Civil parish in North Yorkshire, England

Marishes is a civil parish in North Yorkshire, England. The parish has an area of some 1,199 hectare, and lies between Malton and Pickering in the low-lying Vale of Pickering. Besides several farms, there are two hamlets: High Marishes and Low Marishes.

Whilst the main occupation of the residents in the parish is agricultural in nature, the area is known for its onshore gas field. In 2015, the population of the parish was estimated to be 140.

== History ==
Marishes parish occupies a swathe of low-lying land, bordered on three sides by watercourses; the River Derwent to the east, the Costa Beck to the west and the River Rye to the south. The name derives from the Old Norse Mersc, meaning The Marshes. The land was mostly marsh until it was drained. The area was mentioned in the Domesday Book as Loft Marishes, but no population was recorded. At the Dissolution, Loft Marishes/Loftmarish belonged to Rievaulx Abbey (along with Deerholme, a named place in the modern parish). It was last mentioned in 1649.

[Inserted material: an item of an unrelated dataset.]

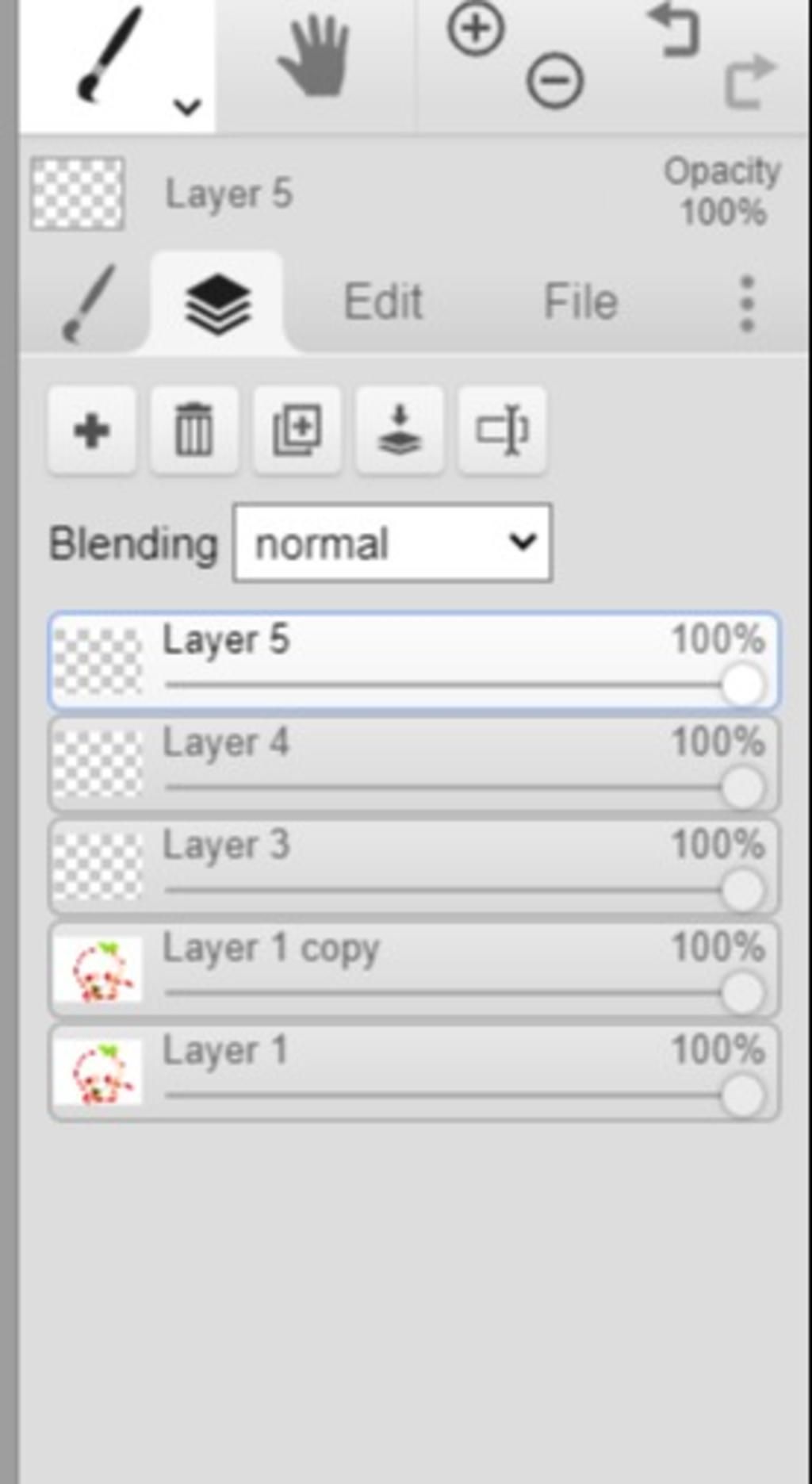Switch to the brush settings tab
Image resolution: width=812 pixels, height=1484 pixels.
point(90,304)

The size of the parish has changed over time; in 1872 it was 2,289 acre, and by 1890, it was 2,858 acre. At the 1901 census it covered 2,335 acre, and at the 2011 census it was 1,199 ha. A Wesleyan chapel was erected in 1848, and an Anglican church in 1863. St Francis' Church, Low Marishes is still a place of worship (as a chapel-of-ease) in the Benefice of Pickering with Lockton and Levisham. The structure is a grade II listed building and is noted for its unusual spire, being prominent in the flat landscape. In 2004, an application was made to allow for automatic licensing for weddings, and it was found that the church had been running for 140 years without a licence for public worship. It was at this time that the dedication to St Francis was approved.

In 1893, the parish was described as a "township and chapelry in the Whitby Division of the [North] Riding." The school, which had been built in 1830, had an enrolment of 23 pupils, but could accommodate 45. An ecclesiastical parish profile in 2020, found that most of the current residents are employed in agriculture, and are scattered across the parish, with almost 20 houses in High Marishes, and 16 dwellings in Low Marishes.

The parish is bisected by the A169 road, which connects Malton in the south, with Pickering in the north. The parish used to have a railway station on the Malton to Pickering line, but this closed in March 1965. The station was known as , and was on the road between the A169 and Thornton-le-Dale, outside of both Marishes hamlets. Public transport is now provided on the A169 by the Coastliner buses (number 840) between Leeds, York and Pickering.

=== Gas field ===
Marishes parish sits atop a gas field, which produces hydrocarbons for a gas-fired power station at East Knapton. Drilling in the area was first undertaken in 1937, and gas fields under the parish were first discovered in 1988. Production from Marishes started in 1998. The gas is from a field known as the Kirkham Abbey Formation, which is known to be heavy with hydrogen sulphide (sour gas).

== Governance ==
Historically in the wapentake of Pickering Lythe, and in the ecclesiastical parish of Pickering, the parish is roughly 3 mi south of Pickering and some 5 mi north of Malton. The parish was part of the Ryedale district between 1974 and 2023. It is now administered by North Yorkshire Council.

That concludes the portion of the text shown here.